Task set:
1 - List every contig that the gene-prediction thread refers to by a number or letter label.
2 - Reproduce the stretch of the gene-prediction thread from "I'm hunting for" through "risky as evidence.".

Document section:
I'm hunting for a member of protein family in an unannotated genome. With a bit of luck and the help of transcriptome data from a distantly related species, I found that the gene seems to be split across three contigs because of TA (or AT?) repeats:
contig 1-(TA)*-small contig 2-(TA)*-contig 3
How would you predict the gene in this case: Run separate predictions for the three contigs? Glue the contigs together manually?
(Also, I'd be happy for any pointer on the function of the TA repeat.)
Just curious - how do you know there are (AT)n between the contigs? ... I would start by predicting partial genes on each contig. The contig merging can be justified if you have some kind of linking information - like paired reads mapped to adjacent contigs. Transcript from a distant relative sounds a bit risky as evidence.
contig 1 has AT repeats at the end, contig 2 at both ends and contig 3 at the start. Of course I don't know if they're really connected, but given that all contigs harbor a fragment of the same gene it seems likely.
I would join the contigs if a couple important criteria are met:
1) Each contig must align to a unique portion of the distant relative with no overlap in residue positions covered (on that relative)? You don't want contig A to match amino acids 15 - 97 and contig B to match amino acids 85 to 188 as this indicates that those two contigs should be joined during assembly of the genome and not manually for the sake of this gene hunting/modeling.

Available data:
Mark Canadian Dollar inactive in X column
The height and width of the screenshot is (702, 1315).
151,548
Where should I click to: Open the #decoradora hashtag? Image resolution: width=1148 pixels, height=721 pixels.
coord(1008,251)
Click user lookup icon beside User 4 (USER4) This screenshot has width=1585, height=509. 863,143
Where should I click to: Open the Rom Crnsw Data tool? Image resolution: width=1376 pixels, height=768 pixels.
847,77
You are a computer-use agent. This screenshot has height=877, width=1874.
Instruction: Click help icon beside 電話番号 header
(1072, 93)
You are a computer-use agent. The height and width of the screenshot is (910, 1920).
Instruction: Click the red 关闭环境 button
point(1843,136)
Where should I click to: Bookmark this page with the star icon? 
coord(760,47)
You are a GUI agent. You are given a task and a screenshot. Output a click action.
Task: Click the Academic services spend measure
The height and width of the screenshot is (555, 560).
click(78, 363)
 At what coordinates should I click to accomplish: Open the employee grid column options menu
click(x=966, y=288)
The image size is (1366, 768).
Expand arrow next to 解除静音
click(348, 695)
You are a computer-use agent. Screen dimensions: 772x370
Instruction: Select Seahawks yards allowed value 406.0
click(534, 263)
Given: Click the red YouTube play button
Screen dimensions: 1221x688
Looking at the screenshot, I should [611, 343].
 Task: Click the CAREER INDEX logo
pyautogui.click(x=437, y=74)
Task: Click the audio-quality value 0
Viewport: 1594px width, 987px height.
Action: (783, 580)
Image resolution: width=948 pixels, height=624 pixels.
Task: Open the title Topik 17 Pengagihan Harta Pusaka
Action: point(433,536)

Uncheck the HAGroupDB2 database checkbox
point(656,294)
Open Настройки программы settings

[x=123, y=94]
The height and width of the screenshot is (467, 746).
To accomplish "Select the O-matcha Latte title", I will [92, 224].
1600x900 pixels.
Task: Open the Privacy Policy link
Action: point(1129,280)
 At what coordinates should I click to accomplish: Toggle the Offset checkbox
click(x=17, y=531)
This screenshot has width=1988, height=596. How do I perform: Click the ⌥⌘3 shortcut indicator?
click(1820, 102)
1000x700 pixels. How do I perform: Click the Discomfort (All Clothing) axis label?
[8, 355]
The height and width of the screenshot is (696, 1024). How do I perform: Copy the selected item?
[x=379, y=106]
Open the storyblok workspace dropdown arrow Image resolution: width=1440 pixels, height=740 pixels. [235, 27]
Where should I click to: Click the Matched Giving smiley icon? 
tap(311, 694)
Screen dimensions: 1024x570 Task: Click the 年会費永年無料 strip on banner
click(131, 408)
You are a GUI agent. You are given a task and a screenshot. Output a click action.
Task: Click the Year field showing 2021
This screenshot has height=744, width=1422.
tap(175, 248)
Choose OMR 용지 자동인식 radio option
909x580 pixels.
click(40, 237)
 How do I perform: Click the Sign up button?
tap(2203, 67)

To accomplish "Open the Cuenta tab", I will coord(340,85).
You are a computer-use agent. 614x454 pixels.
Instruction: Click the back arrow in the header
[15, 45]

Exercise responses:
1 - contig 1, contig 2 (the small contig), contig 3, contig A, contig B

2 -
I'm hunting for a member of protein family in an unannotated genome. With a bit of luck and the help of transcriptome data from a distantly related species, I found that the gene seems to be split across three contigs because of TA (or AT?) repeats:
contig 1-(TA)*-small contig 2-(TA)*-contig 3
How would you predict the gene in this case: Run separate predictions for the three contigs? Glue the contigs together manually?
(Also, I'd be happy for any pointer on the function of the TA repeat.)
Just curious - how do you know there are (AT)n between the contigs? ... I would start by predicting partial genes on each contig. The contig merging can be justified if you have some kind of linking information - like paired reads mapped to adjacent contigs. Transcript from a distant relative sounds a bit risky as evidence.